Prove that $T$ has a cyclic vector iff its minimal and characteristic polynomials are the same

Let $k$ be an algebraically closed field and $V$ be a finite-dimensional $k$-vector space of dimension $n$.

Let $T:V \rightarrow V$ be a $k$-linear endomorphism of $V$. A vector $v \in V$ is called a cyclic vector for $T$ if the set of vectors $\{T^nv: n \in \mathbb{Z}, n \geqslant 0\}$ span $V$.

1 Show that if $v \in V$ is a cyclic vector, then $\{v, Tv,\cdots, T^{n-1}v\}$ form a basis for $V$.

2 If $T$ admits a cyclic vector, and $A:V\rightarrow V$ is a linear map commuting with $T$, show that there exists a polynomial $P(x) \in k[x]$ such that $A=P(T)$.

3 Show that a cyclic vector for $T$ exists if and only if the minimal polynomial of $T$ is equal to the characteristic polynomial of $T$.


Hints:

  1. By the Cayley-Hamilton theorem, $T^kv$ is in the span of $\{v,Tv,\dots,T^{n-1}v\}$ for any $k \geq n$
  2. By 1, there exists a polynomial $T$ of degree $n-1$ such that $$ Av = p(T)v $$ Then, note that $AT^kv = T^k Av = T^kp(T)v = p(T)T^k v$ for $k = 0,1,\dots,n-1$.
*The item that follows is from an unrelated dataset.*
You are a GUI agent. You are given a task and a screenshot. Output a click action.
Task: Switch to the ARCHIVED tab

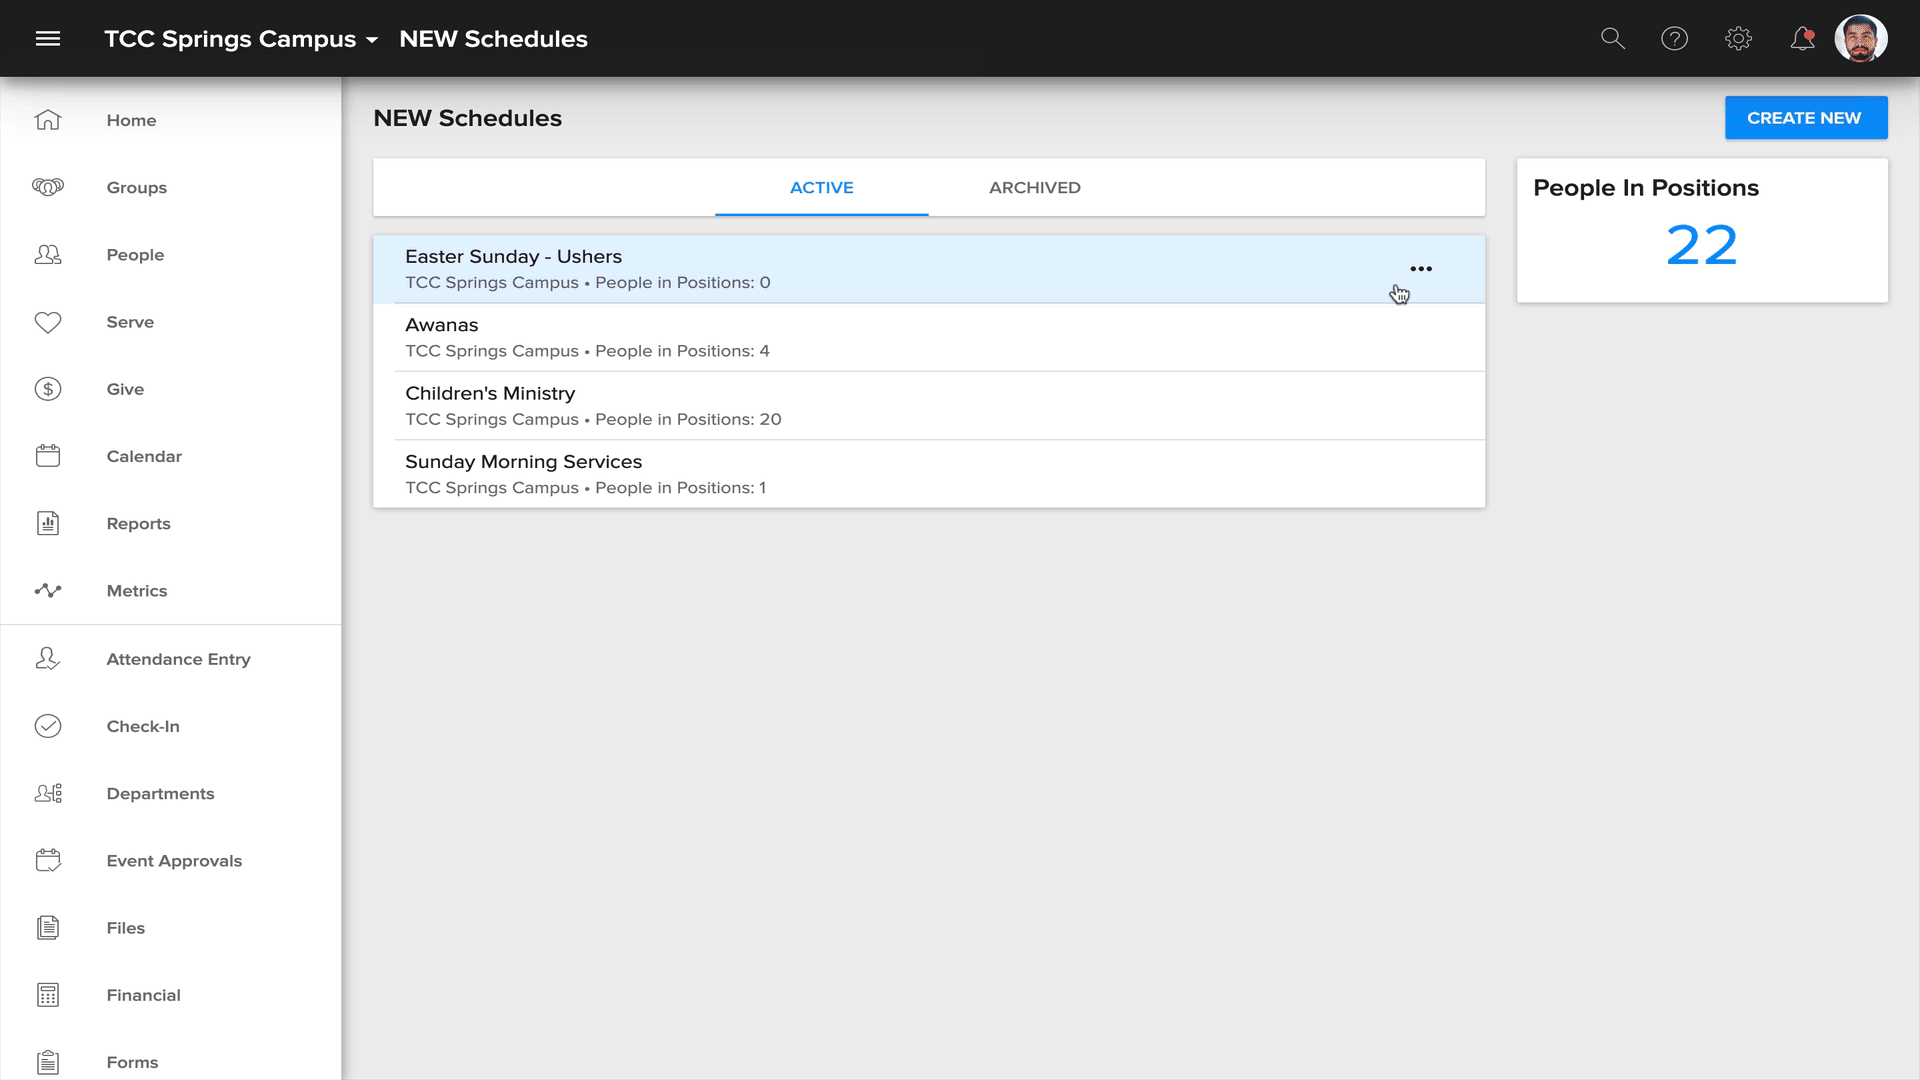1035,187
  3. If the minimal polynomial is of lower degree, then $T^{n-1}$ is a linear combination of $\{I,T,\dots,T^{n-2}\}$, so there can be no cyclic vector. The opposite implication is tricky; it suffices to consider the Jordan form or rational canonical form of $T$, but that may be excessive.